House Hacking: Turning Your Home Into an Income Source
One of the most effective ways to make homeownership more affordable is through house hacking—purchasing a multi-unit property and renting out one or more units while living in one yourself.
This can significantly offset your mortgage costs and even allow you to live for free if rental income covers your payments.
Another approach is renting out a basement apartment, an in-law suite, or even a garage-converted studio to generate additional income.
Co-Buying with Family or Friends
Some families and close friends are pooling their resources to buy homes together.
Co-buying allows multiple parties to share the financial burden of a down payment, mortgage payments, and maintenance costs.
However, it’s crucial to have a clear legal agreement in place that outlines ownership percentages, responsibilities, and exit strategies to avoid complications later.
Exploring First-Time Homebuyer Programs and Grants
There are many government and nonprofit programs designed to help first-time homebuyers get into the market with lower down payments and reduced interest rates.
Programs such as FHA loans (requiring as little as 3.5% down), VA loans for veterans, and USDA loans for rural properties can make homeownership far more accessible.
Additionally, many states and local governments offer grants or down payment assistance programs that can help cover upfront costs.
Buying in an Emerging Market
Rather than purchasing in a high-cost city, some buyers are looking to emerging markets where housing is more affordable.

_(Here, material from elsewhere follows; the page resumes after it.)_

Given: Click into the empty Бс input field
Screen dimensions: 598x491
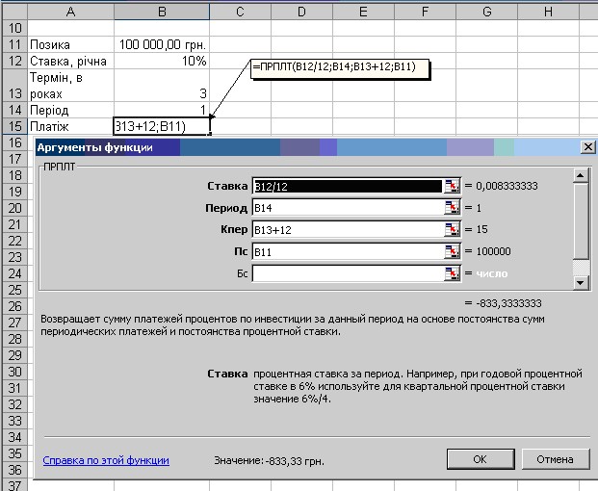Looking at the screenshot, I should point(347,274).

Many suburban and smaller metro areas still offer good job opportunities with significantly lower home prices.
Remote work has made it easier for many families to consider areas where they can get more house for their money.
Considering a Fixer-Upper
If you’re open to some sweat equity, buying a fixer-upper can be a great way to save money.
Homes that need cosmetic updates or minor renovations often sell for less than move-in-ready properties.
With strategic improvements, you can increase your home's value over time while keeping upfront costs lower.
Leasing with an Option to Buy
Rent-to-own agreements allow potential homeowners to rent a home for a period while part of their rent payments contribute to the down payment.
This strategy can be beneficial for those who need time to save or improve their credit before securing a mortgage.
Reducing Mortgage Costs with a Shorter-Term Loan or Interest Rate Buydown
While 30-year mortgages are standard, a 15- or 20-year mortgage can come with lower interest rates, helping homeowners save on long-term interest costs.
Some lenders also offer interest rate buydown options, where you can pay upfront points to lower your mortgage rate over the life of the loan.
The Bottom Line
The rent vs. buy decision isn’t about what your parents did or what a mortgage lender says you can afford.
It’s about what makes sense for your financial goals, lifestyle, and long-term plans.
If stability and building equity are your priorities, and you plan to stay in one place for the long term, buying can be a smart move.
But if you value flexibility, want to invest your money elsewhere, or live in an expensive housing market, renting might be the better choice.
Whatever you decide, the most important thing is making an informed decision—one that sets your family up for financial success rather than unnecessary stress.